Treating Rosacea
Treating Your Rosacea
Is your acne really acne? If you’re over thirty, have fair skin that flushes or blushes easily and have had a bad reaction to acne medication, your problem may not be acne at all. Frequently mistaken for acne, rosacea affects one in twenty adult Caucasians – yet a recent Gallup survey showed that nearly 80% of people surveyed were unfamiliar with the condition. Symptoms include skin redness and swelling in the areas that typically flush when we’re excited or embarrassed; telangiectases (the appearance of broken blood vessels), and, occasionally, acne-like papules and pustules. For this reason, rosacea is often misdiagnosed as acne and treated with acne medications. While these courses of treatment may have some success, there are treatments that target rosacea specifically that may have better results.

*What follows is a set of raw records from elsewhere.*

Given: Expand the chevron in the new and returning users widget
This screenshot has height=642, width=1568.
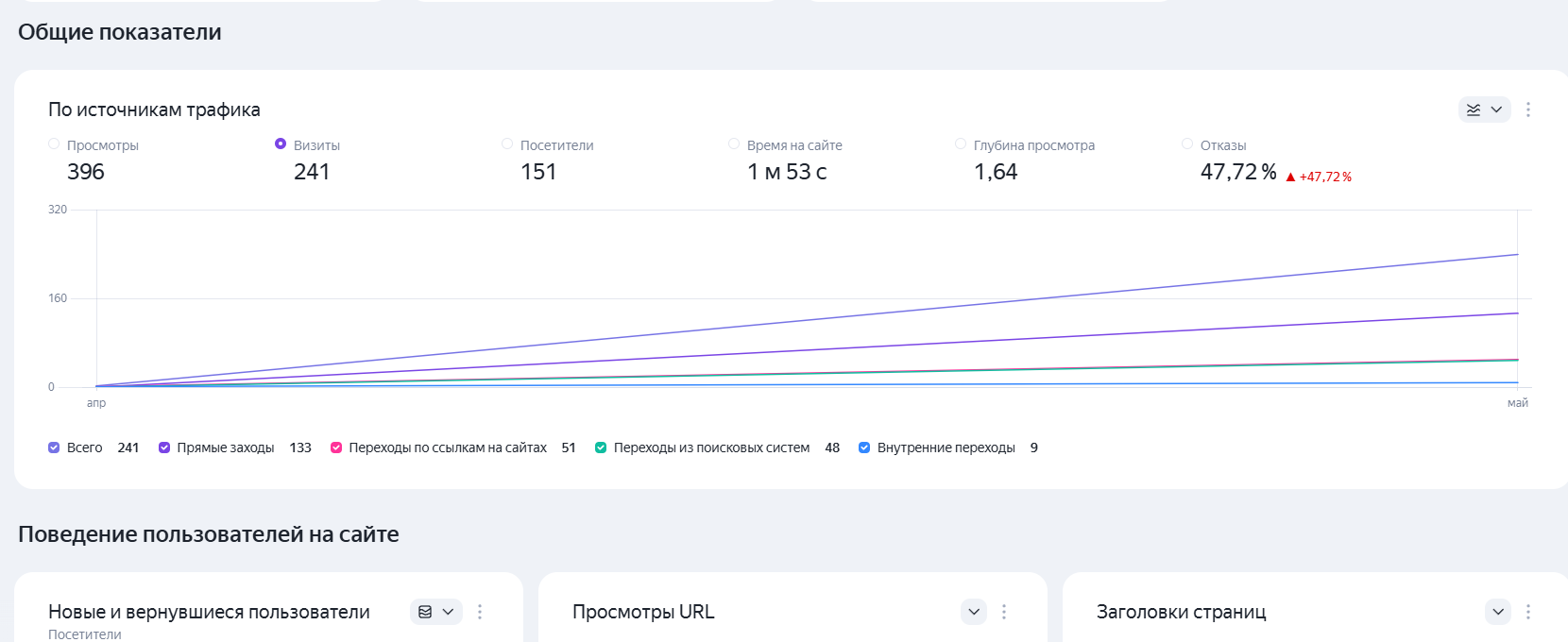Looking at the screenshot, I should click(449, 612).
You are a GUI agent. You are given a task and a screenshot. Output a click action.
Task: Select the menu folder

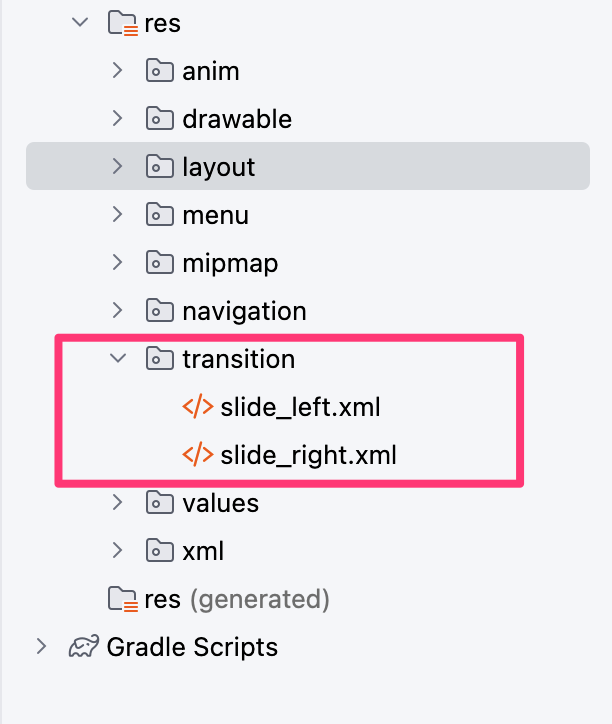(215, 215)

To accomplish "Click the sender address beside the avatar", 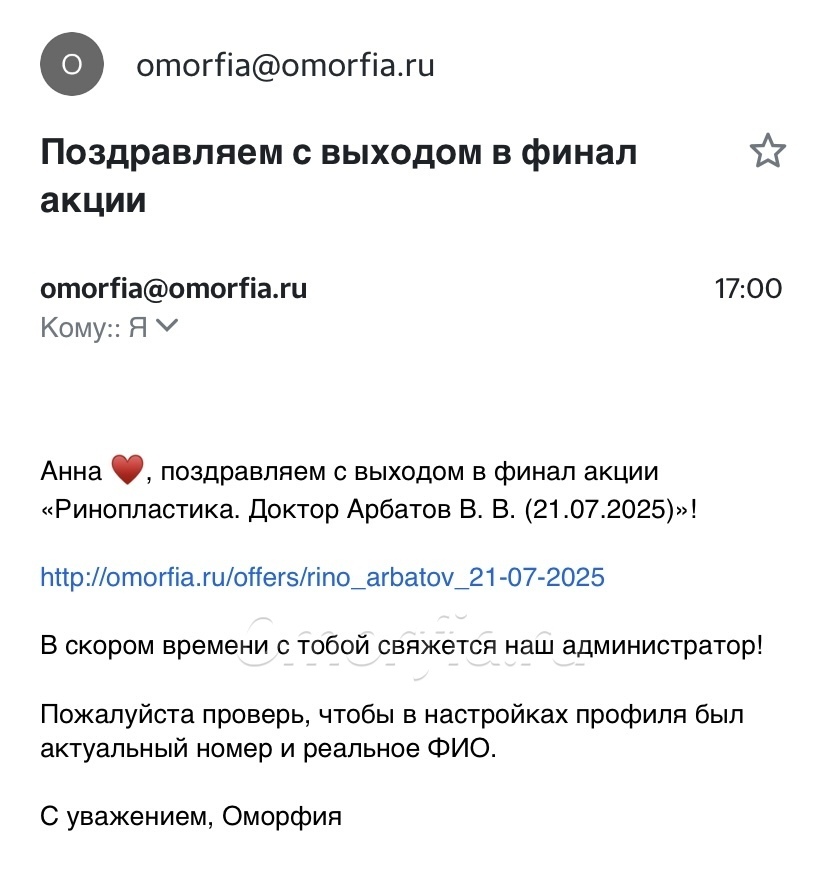I will pyautogui.click(x=284, y=66).
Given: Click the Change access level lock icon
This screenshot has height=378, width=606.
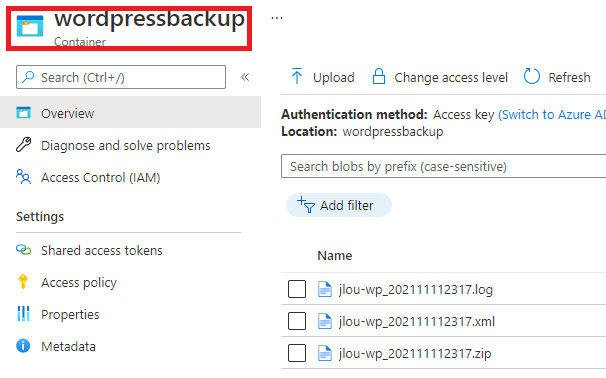Looking at the screenshot, I should [x=378, y=76].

It’s not acne! Scientists are unsure what causes rosacea, but they do know that it differs from acne in one important way. Unlike acne, which is a condition of the sebaceous hair follicles, rosacea is a condition that involves both the skin and the blood vessels. Says Vic Narurkarm M.D., Assistant Clinical Professor of Dermatology at the University of California at Davis: “Blood vessels in people with rosacea seem to dilate easily, causing a flushing response to any number of triggering factors. After years of frequent dilation, it’s thought that the blood vessels ‘wear out’ and stay dilated permanently.”1 For this reason, it’s important to treat this condition properly – or risk permanent damage to the skin.
Understand your triggers. Like any skin condition, rosacea is different for everyone – so first step in treatment is to identify your personal triggers. Flushing triggers vary widely between individuals, but studies have identified a number of common foods and situations that can bring on the flush response. These may include: cheese, chocolate, vanilla, alcohol, spicy foods, hot beverages, spicy foods, sunlight, cold winds, stress, steroids, vigorous exercise and alcohol-based skin products. Since prevention is the best medicine for rosacea, it’s important for sufferers of this condition to be aware of diet, habits and surroundings. If you think a particular food, skin product or lifestyle issue may be triggering your flushes, try discontinuing it for a few weeks; if your flushing subsides, it’s a good idea to eschew it altogether.
Find the right treatments. Of course, it’s difficult to pinpoint every single thing that affects your rosacea. So when you do have flushing, blushing or breakouts, be sure to treat them as rosacea, not as acne. The acne-like lesions can be treated with topical and oral antibiotics, which stem the profusion of the bacteria p. acnes as well as demodex mites, which are five times more prevalent in patients with rosacea as in those who don’t have the condition. Topical antifungal agents, such as metronidazole, are also quite helpful. There are also a wide variety of pulsed dye lasers that can reduce the redness of telangiectases, or broken blood vessels. Most importantly, just be kind to your skin; use a gentle cleanser without alcohol or exfoliating grains.
If you think you may have rosacea, see a dermatologist right away. While there is no known cure for this condition, it is treatable – and early treatment will help prevent permanent damage to your skin.
1 McCarthy L, “Flush and Blush: Understanding Rosacea,” Healthy Skin & Hair, Fall 1999, pp. 6–7.